In the client obligations article below, rewrite the paragraph that begins "12.7 The Client may not validly challenge" as a brief list that keeps its main facts.

(SELECTED EXTRACT)
• • • • •

ARTICLE 12 – Client's obligations 12.1 The Client shall inform the Service Provider as soon as possible of any changes affecting its capacity to understand the characteristics of the Transactions and the specific risks associated with these Transactions. The Client must also disclose and any other change in likely to lead to a change of categorization under the Regulations. 12.2 The Client shall inform the Service Provider immediately if (i) any of the statements in Article 11 changes or becomes inaccurate or incorrect, or (ii) any of the events described in Article 20.5 below occur, as soon as it becomes aware of this. 12.3 The Client shall be responsible for translating or obtaining a translation of the documents provided by the Service Provider, if this is necessary for the Client to have a full understanding. 12.4 The Client shall not ask the Service Provider to place an Order or carry out a Transaction with the Service Provider as a counterpart that breaches any local selling restrictions and especially those applicable to investors located in the United States and in the United Kingdom. 12.5 The Client shall comply with the Regulations and any applicable foreign regulations. Moreover, the Client shall not carry out a Transaction with the Service Provider as counterparty or send Orders if they do not comply with the Client’s statutory objective, status and the Regulations. 12.6 -

The Client shall notify the Service Provider of: Any event modifying its capacity to act, Any modification of its legal form, Any suspension of activities of one of its legal representatives, Any event likely to substantially affect its financial soundness, Any event that could affect the transfer of Orders or the conclusion of Transactions, especially between the Order transmission date and the Transaction conclusion or outcome date. 12

12.7 The Client may not validly challenge any Transaction carried out at the initiative of one of its legal representatives, when their suspension of activities has not been duly notified to the Service Provider. 12.8 The Client shall compensate the Service Provider for any expense, cost or damage likely to be directly or indirectly borne by the latter as well as support the Service Provider in the event of any claim or legal action resulting from the Client breaching its obligations. 12.9 The Client shall provide the Service Provider prior to beginning their relationship, and upon request thereafter, documentary evidence regarding the Client’s identification, and the identification of its shareholders, representatives, managers, agents and ultimate beneficiaries of the Transactions, or any other person as requested by the Service Provider in compliance with the Regulations and internal procedures regarding anti money laundering and the financing of terrorism. 12.10 The Client shall notify the Service Provider, on a Durable Medium, if the confirmations detailed in Article 10 above are not received at the latest one Working Day after expiry of the deadline stipulated in that article. If no such notification is received, the Client shall be considered to have received the Confirmations. 12.11 The Client undertakes to pay the Service Provider the remuneration due to it in respect of the Services provided under the conditions stipulated in Article 9.

• • • • •

(ROWS)
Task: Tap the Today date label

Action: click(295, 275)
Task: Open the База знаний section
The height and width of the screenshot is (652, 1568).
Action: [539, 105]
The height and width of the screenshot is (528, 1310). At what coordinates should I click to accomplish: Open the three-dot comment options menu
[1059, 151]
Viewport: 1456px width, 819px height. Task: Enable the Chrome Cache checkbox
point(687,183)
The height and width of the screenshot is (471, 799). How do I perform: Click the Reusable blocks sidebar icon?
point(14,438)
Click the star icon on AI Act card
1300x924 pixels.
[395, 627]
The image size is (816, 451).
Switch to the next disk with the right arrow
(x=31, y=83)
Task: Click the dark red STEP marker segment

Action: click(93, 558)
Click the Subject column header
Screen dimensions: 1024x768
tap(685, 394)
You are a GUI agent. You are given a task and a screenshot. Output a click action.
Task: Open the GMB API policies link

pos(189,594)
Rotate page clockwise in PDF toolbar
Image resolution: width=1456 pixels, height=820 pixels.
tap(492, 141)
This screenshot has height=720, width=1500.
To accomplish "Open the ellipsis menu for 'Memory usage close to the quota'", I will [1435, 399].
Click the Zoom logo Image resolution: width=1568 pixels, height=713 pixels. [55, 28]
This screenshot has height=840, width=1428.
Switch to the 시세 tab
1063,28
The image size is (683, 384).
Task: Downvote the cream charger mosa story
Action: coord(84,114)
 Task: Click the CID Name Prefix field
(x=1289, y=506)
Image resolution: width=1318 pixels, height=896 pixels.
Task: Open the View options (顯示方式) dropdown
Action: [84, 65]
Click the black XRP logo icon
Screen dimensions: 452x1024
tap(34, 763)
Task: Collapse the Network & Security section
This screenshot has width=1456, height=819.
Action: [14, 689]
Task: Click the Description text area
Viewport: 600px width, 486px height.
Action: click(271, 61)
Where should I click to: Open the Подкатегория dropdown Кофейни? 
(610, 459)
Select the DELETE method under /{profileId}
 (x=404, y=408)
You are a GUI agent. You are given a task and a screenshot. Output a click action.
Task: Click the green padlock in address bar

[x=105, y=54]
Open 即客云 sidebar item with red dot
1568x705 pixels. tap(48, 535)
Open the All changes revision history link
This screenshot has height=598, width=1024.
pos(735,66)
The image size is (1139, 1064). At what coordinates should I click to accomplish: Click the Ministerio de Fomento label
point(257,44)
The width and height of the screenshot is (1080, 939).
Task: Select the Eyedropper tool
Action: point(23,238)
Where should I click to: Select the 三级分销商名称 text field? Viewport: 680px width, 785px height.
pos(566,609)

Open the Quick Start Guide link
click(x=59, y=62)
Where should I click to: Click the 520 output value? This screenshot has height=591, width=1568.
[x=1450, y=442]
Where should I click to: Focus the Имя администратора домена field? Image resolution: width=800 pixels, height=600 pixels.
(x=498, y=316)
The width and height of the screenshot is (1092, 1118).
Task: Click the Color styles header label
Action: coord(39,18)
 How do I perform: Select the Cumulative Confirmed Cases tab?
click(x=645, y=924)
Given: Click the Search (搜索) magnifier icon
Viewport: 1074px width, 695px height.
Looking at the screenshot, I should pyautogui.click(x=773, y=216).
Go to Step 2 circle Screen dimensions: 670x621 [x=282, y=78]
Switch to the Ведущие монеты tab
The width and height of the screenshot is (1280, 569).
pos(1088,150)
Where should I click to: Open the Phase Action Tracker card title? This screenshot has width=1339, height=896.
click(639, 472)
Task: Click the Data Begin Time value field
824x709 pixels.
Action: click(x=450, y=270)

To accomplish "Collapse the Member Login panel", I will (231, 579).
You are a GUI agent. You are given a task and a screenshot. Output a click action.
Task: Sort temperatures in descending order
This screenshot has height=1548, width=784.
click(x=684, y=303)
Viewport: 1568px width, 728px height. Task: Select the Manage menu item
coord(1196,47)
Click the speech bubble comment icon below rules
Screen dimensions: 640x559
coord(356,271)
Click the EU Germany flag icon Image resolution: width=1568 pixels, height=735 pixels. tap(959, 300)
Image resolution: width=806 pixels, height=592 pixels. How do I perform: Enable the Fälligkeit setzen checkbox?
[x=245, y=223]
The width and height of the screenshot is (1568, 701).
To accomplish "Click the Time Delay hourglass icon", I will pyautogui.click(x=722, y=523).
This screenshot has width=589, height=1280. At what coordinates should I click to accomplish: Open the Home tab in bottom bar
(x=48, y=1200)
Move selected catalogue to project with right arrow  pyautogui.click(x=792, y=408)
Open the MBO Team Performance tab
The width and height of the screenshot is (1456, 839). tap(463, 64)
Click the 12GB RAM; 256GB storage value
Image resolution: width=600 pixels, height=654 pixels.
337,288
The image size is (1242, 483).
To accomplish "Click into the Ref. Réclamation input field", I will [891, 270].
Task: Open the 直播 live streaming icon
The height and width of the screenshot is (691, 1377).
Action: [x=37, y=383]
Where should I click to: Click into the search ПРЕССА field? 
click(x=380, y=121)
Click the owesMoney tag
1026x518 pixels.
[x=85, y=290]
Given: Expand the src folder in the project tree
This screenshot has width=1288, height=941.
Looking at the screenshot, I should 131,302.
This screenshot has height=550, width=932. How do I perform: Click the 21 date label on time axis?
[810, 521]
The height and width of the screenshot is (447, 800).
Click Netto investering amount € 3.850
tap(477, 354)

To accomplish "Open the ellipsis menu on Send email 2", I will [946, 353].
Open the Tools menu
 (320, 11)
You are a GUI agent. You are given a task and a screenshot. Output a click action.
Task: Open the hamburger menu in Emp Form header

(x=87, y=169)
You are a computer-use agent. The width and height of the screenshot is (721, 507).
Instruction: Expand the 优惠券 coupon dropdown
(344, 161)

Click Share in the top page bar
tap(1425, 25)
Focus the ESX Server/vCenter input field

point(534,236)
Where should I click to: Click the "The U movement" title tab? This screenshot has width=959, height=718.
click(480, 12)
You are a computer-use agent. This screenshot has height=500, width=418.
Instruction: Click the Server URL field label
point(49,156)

• • • • •

(EXERCISE OUTPUT)
- 12.7: The Client cannot challenge a Transaction started by one of its legal representatives if that representative's suspension of activities was not duly notified to the Service Provider.
- 12.8: The Client must compensate the Service Provider for any direct or indirect expense, cost or damage. It must also support the Service Provider in any claim or legal action that results from the Client breaching its obligations.
- 12.9: The Client must provide documentary evidence of identity before the relationship begins and on request afterward. This covers the Client, its shareholders, representatives, managers, agents and ultimate beneficiaries of the Transactions, and any other person the Service Provider requests. It is required under the Regulations and internal anti-money laundering and terrorist-financing procedures.
- 12.10: The Client must notify the Service Provider on a Durable Medium if the Article 10 confirmations have not arrived within one Working Day after that article's deadline. Without such notice, the Client is considered to have received the Confirmations.
- 12.11: The Client must pay the Service Provider's remuneration for the Services under the conditions in Article 9.